Unfortunately 1MB can be divided by 4k pages but with the v1 series I
was testing this driver stopped to work.
> So to keep the bits I touch in this patch set as small as possible, I
> think we should (if we really want to) move this into a separate,
> follow-up patch.
It means this has to be solved before this series is applied because
none wants to break any driver.
>>
>>
>>
>>
>> On 23.2.2016 12:33, Alexander Graf wrote:
>>>
>>>
>>> On 23.02.16 12:04, Michal Simek wrote:
>>>> On 22.2.2016 02:57, Alexander Graf wrote:
>>>>> Now that we have nice table driven page table creating code that gives
>>>>> us everything we need, move to that.
>>>>>
>>>>> Signed-off-by: Alexander Graf <agraf at suse.de>
>>>>> ---
>>>>> arch/arm/cpu/armv8/zynqmp/cpu.c | 169 ----------------------------------------
>>>>> include/configs/xilinx_zynqmp.h | 44 +++++++++++
>>>>> 2 files changed, 44 insertions(+), 169 deletions(-)
>>>>>
>>>>> diff --git a/arch/arm/cpu/armv8/zynqmp/cpu.c b/arch/arm/cpu/armv8/zynqmp/cpu.c
>>>>> index c71f291..3f661a9 100644
>>>>> --- a/arch/arm/cpu/armv8/zynqmp/cpu.c
>>>>> +++ b/arch/arm/cpu/armv8/zynqmp/cpu.c
>>>>> @@ -44,172 +44,3 @@ unsigned int zynqmp_get_silicon_version(void)
>>>>>
>>>>> return ZYNQMP_CSU_VERSION_SILICON;
>>>>> }
>>>>> -
>>>>> -#ifndef CONFIG_SYS_DCACHE_OFF
>>>>> -#include <asm/armv8/mmu.h>
>>>>> -
>>>>> -#define SECTION_SHIFT_L1 30UL
>>>>> -#define SECTION_SHIFT_L2 21UL
>>>>> -#define BLOCK_SIZE_L0 0x8000000000UL
>>>>> -#define BLOCK_SIZE_L1 (1 << SECTION_SHIFT_L1)

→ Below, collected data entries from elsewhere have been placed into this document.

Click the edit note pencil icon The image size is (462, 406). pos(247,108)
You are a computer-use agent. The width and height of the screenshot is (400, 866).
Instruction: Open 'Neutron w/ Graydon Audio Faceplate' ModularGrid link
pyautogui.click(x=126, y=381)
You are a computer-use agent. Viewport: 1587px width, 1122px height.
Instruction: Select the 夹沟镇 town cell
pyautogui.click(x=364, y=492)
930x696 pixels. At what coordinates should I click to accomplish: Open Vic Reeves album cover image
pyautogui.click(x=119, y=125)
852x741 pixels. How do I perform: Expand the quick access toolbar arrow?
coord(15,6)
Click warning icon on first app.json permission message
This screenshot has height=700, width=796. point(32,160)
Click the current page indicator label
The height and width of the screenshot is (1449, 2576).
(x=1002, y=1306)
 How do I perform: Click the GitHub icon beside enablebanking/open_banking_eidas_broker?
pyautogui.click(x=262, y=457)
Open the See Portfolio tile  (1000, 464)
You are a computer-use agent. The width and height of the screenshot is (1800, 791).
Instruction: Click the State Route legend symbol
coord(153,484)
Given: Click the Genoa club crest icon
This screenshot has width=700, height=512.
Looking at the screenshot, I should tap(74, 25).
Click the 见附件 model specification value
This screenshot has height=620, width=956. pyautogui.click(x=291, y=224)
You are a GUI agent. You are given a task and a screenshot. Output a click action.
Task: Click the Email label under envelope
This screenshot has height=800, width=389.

>>>>> -#define BLOCK_SIZE_L2 (1 << SECTION_SHIFT_L2)
>>>>> -
>>>>> -#define TCR_TG1_4K (1 << 31)
>>>>> -#define TCR_EPD1_DISABLE (1 << 23)
>>>>> -#define ZYNQMO_VA_BITS 40
>>>>> -#define ZYNQMP_TCR TCR_TG1_4K | \
>>>>> - TCR_EPD1_DISABLE | \
>>>>> - TCR_SHARED_OUTER | \
>>>>> - TCR_SHARED_INNER | \
>>>>> - TCR_IRGN_WBWA | \
>>>>> - TCR_ORGN_WBWA | \
>>>>> - TCR_T0SZ(ZYNQMO_VA_BITS)
>>>>> -
>>>>> -#define MEMORY_ATTR PMD_SECT_AF | PMD_SECT_INNER_SHARE | \
>>>>> - PMD_ATTRINDX(MT_NORMAL) | \
>>>>> - PMD_TYPE_SECT
>>>>> -#define DEVICE_ATTR PMD_SECT_AF | PMD_SECT_PXN | \
>>>>> - PMD_SECT_UXN | PMD_ATTRINDX(MT_DEVICE_NGNRNE) | \
>>>>> - PMD_TYPE_SECT
>>>>> -
>>>>> -/* 4K size is required to place 512 entries in each level */
>>>>> -#define TLB_TABLE_SIZE 0x1000
>>>>> -
>>>>> -struct attr_tbl {
>>>>> - u32 num;
>>>>> - u64 attr;
>>>>> -};
>>>>> -
>>>>> -static struct attr_tbl attr_tbll1t0[4] = { {16, 0x0},
>>>>> - {8, DEVICE_ATTR},
>>>>> - {32, MEMORY_ATTR},
>>>>> - {456, DEVICE_ATTR}
>>>>> - };
>>>>> -static struct attr_tbl attr_tbll2t3[4] = { {0x180, DEVICE_ATTR},
>>>>> - {0x40, 0x0},
>>>>> - {0x3F, DEVICE_ATTR},
>>>>> - {0x1, MEMORY_ATTR}
>>>>> - };
>>>>> -
>>>>> -/*
>>>>> - * This mmu table looks as below
>>>>> - * Level 0 table contains two entries to 512GB sizes. One is Level1 Table 0
>>>>> - * and other Level1 Table1.
>>>>> - * Level1 Table0 contains entries for each 1GB from 0 to 511GB.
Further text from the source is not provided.